When the suit was filed in April, it received a small round of coverage that focused on FOIA element of the claim.

Legal experts suggested to TPM that the FOIA piece is something of a trojan horse. The Judicial Conference and Administrative Office’s denial of the FOIA request provides standing to sue, and thereby ask a federal judge to declare that the two judicial bodies “are subject to the FOIA as independent agencies within the executive branch.”

In terms of importance, a judge finding that core parts of the judiciary are independent agencies of the executive branch would dwarf any FOIA material America First Legal might receive. The lawsuit itself seems to acknowledge this. At one point, in language channeling that of a protection racket, America First Legal observes that “Federal courts rely on the executive branch for facility management and security. Federal judges, as officers of the courts, need resources to fulfill their constitutional obligations.”

New extreme for an old theory

There is a level of irony here.

For years, conservative legal scholars have pushed the idea that power in the executive is unitary, granting the President the ability to exert direct control over all federal officials who carry out federal law. It opens the door to a level of presidential power that hasn’t been seen until this administration, and which the Supreme Court may ratify this term.

This lawsuit asks the judiciary to extend that logic to its own operations, potentially dealing a fatal blow to judicial independence.

This argument reaches a provocative peak when it comes to the Judicial Conference of the United States.
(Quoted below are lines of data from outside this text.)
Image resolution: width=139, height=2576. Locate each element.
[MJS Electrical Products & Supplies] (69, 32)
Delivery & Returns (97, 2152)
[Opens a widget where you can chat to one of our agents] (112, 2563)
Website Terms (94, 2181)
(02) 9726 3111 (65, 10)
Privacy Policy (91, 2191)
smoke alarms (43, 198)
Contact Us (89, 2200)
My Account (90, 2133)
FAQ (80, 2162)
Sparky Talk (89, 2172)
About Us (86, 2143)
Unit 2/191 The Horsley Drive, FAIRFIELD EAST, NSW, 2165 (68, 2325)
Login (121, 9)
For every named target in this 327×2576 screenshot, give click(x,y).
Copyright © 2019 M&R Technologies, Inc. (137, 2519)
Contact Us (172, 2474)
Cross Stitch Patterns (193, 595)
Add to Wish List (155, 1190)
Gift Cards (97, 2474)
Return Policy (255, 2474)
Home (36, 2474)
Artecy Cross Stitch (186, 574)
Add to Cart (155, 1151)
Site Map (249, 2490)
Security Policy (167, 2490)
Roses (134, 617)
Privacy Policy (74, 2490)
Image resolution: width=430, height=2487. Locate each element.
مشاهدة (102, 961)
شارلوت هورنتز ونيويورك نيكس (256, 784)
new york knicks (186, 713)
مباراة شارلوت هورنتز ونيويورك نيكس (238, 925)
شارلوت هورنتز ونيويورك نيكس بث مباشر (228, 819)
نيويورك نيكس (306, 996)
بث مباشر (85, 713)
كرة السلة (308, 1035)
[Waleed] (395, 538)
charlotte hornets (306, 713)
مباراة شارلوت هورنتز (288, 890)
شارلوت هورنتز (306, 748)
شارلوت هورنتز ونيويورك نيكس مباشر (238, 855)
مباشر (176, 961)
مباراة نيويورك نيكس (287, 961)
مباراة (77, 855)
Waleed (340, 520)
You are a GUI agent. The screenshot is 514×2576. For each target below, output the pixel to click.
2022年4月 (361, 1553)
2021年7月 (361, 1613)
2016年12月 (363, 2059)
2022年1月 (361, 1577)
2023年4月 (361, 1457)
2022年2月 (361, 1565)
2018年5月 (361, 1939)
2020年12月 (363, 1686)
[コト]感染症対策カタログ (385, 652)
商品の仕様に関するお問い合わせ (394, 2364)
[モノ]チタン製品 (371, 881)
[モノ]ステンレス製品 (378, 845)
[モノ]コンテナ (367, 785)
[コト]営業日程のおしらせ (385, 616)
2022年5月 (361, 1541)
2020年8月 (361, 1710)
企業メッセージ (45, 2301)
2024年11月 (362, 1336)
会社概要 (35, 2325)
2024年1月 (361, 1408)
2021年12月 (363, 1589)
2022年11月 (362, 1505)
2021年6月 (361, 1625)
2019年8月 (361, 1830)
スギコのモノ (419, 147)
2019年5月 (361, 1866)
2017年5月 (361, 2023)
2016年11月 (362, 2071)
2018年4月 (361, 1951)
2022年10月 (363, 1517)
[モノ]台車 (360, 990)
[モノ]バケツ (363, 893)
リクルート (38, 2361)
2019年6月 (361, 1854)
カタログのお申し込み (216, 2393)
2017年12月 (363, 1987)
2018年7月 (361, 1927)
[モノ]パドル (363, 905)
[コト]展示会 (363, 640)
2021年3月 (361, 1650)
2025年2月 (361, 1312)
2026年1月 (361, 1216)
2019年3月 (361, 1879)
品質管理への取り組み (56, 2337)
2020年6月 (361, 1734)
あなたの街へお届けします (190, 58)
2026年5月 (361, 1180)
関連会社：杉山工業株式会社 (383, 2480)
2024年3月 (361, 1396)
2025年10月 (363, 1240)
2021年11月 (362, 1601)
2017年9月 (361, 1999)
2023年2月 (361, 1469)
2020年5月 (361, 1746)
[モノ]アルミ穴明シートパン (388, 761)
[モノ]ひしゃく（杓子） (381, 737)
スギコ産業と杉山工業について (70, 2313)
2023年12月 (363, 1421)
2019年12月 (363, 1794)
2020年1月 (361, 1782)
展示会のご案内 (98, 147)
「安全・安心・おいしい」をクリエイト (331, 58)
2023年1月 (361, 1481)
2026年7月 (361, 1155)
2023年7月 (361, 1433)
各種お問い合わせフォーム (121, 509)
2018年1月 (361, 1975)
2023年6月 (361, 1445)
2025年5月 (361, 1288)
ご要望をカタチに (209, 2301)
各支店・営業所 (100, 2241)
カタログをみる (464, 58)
There, the Chief Justice of the Supreme Court can appoint members to committees. The lawsuit says that this means Roberts may, at times, fall under the President’s power — for FOIA purposes, of course.

“Accordingly, if the Chief Justice does indeed have this power to appoint officers, then he must be acting as an agency head, subjecting the Judicial Conference to the FOIA,” the suit reads.

Melissa Murray, a professor at NYU Law, pointed out that the suit raises a number of bizarre scenarios. If it makes it to the Supreme Court, “does the Chief Justice have to recuse himself?” she asked.

“It does seem like poking the bear,” she added.

As of this writing, lawyers for Roberts and the U.S. Courts director have not appeared on the docket. In other cases filed against parts of the judiciary, the Justice Department’s Civil Division has appointed attorneys.

The DOJ did not return a request for comment. The Administrative Office of U.S. Courts declined to comment. The Supreme Court also did not return requests for comment.

This doesn’t necessarily mean that federal courthouses will soon start serving Trump steaks, or that Kid Rock will be called on to provide filler sound during sidebar sessions.

Blake Emerson, a professor at UCLA Law, called the suit’s claims “outlandish,” and said that if it somehow succeeded, it would grant the White House control over “the means by which the judicial branch functionally operates.”

O’Connell, the Stanford Law Professor, described it to TPM as more of an attempt to tell a story about “how much power they think the executive should have” than a serious legal claim.

“There is no chance that this will prevail,” she said.